Günden güne artan hayat pahalılığı, milyonlarca vatandaşı en temel ihtiyaçlarını dahi karşılayamaz hale getirdi. Durum, CHP milletvekilleri ve Parti Meclisi (PM) üyelerinin çarşı pazar ziyaretlerine de yansıdı.
Siyasetçilerin sohbet ettiği pazarcı, emekli olmasına rağmen geçinebilmek için çalıştığını belirtti. 57 yaşındaki adamın sözleri yürek burktu:
"Torunları gördüğümüz zaman sırtımızı dönüyoruz. Dünyanın en tatlı şeyi. Kaçar mı adam torunundan? ‘Dede bir gel markete gidelim.’ Çocuğa mahcup olacağız. ‘Sonra gidelim oğlum.’ Der mi adam torununa öyle bir şey? Diyemez.
Dünyadaki en tatlı meyve torun ama kaçıyoruz, sırtımızı dönüyoruz, ondan sonra gözümüzden yaş akmıyor ama içimiz ağlıyor. Ben niye çalışıyorum, 57 yaşındayım ben. Bir tatile gidemedim. Sandıktan başlayacaksın çözmeye."
Pazarda alışveriş yapan emekli vatandaş, iki marula 30 lira verdiğini belirterek şunları söyledi:
“Bunu üretenden aldım bir de üstelik. Bunu bir düşünmek gerek. Bir paket makarnaya kendisini satıyorsa bu millet... Emekliyim, 27 sene 3 ay ben bu devlete hizmet ettim idareci olarak. Ne kadar maaş aldığımı söylersem gülersin.

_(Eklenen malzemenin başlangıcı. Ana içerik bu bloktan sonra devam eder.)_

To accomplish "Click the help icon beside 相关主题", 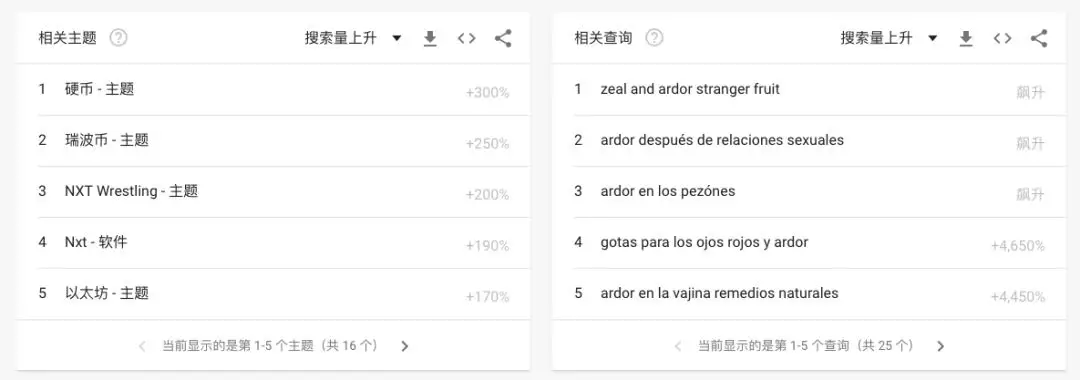I will (119, 38).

23 bin lira alıyorum. Evim kira değil çok şükür, eğer o olmasaydı var ya şu anda dilenecektim, yaşım 77. Bu memlekete de evlat yetiştirdim. Kimisi mühendis, kimisi öğretmen, kimisi inşaatçı. Tuğlasını yıktırmadım bu memleketin.”
Tezgahında kilosu 180 liraya limon satan esnaf da şöyle konuştu:
“Esnafların çoğu getiremiyor bile. Günü karla bitiremiyorum. Sattığım poşetten biliyorum. 2010 yılında bu poşetten beş kilo satıyordum, şimdi bir buçuk kilo anca satıyorum. İşler çok durgun. Milletin alım gücü yok.”